【リレーエッセイ3】
江戸の香りのする場所-東京の富士塚-
川合泰代(明治学院大学非常勤講師)
▲下谷小野照崎神社の富士塚(山開きの日)
2005年筆者撮影
東京は日本の首都であり、世界の中でも主要都市である。高層ビルが立ち並び、日本中の人々が夢を抱いて集まり、世界と闘う場所である。流行の最先端の場所である。
そんな東京でも、意外と昔ながらの庶民風の人々が住んでいることに気づくことがある。その人たちは、かつて東京が江戸と呼ばれた時代から存在する町に住み、江戸時代から続く神社を地域の核として守り続け、地域コミュニテイを大切にし、派手なお祭りを誇りとする人々である。ここは、あの東京か?と錯覚するほど、田舎の懐かしい雰囲気が漂っている。その人たちに問えば、こういうだろう。多少の変化はあるものの、昔からずっと似たような暮らしをしてきた。それなのに、後からこの町に来た人々が、ビルをたて、異なる価値観をもちこみ、自分達とは異なる世界を築いていったのだと。そして、自分たちの町を、全く違う景色にしてしまったのだと。しかし、心までは犯されていないと。

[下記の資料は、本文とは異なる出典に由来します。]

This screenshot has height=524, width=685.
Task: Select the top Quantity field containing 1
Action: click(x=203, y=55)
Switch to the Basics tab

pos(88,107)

2006年6月のニューFHGの巡検は、東京巡検だった。私は、かつて東京にある富士塚を調査した関係で、品川神社の境内にある富士塚を案内させていただいた。富士塚とは、江戸時代から戦前にかけて、富士講の人々が富士山に登ることと同じ体験ができる装置として、自分が住む場所に富士山をまねて作ったものである。数メートルから10メートルほどの大きな土山をつくり、その周りを本物の富士山から運んできた溶岩で覆い、富士講の文化に基づく礼拝場所を設置したものである。東京には、現在でも数十にのぼる富士塚やその名残が見受けられる。

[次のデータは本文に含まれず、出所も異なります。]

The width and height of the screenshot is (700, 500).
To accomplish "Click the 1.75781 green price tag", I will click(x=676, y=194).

巡検の日は偶然、品川神社の例大祭であった。巡検は関西から来られた方々が多く、崖を利用した高さ10メートルほどの大きな富士塚と、その日、旧品川宿で行われていた活気あるお祭りに驚かれた方が多かったようだった。こんな風景が東京にあったのか、そんな驚きのようだった。
▲山開きの日に、品川神社の富士塚に登拝する
富士講員の人々、2006年筆者撮影
その後、私は7月1日の品川の富士塚の山開きというお祭りを見に行った。そこでは富士山に登るときに着る白装束を着て、一心に経文を唱える数人のおじいさん方がおられた。そしてその周りで、参詣者に食事等を配る数人の女性おられ、その周りを子ども達が遊んでいた。私もお昼をご馳走になった。優しい風景だった。
富士塚のあるところには、江戸の香りがする懐かしい風景がある。そのことを、調査中感じていたが、今回の品川の例大祭や山開きであらためて感じた。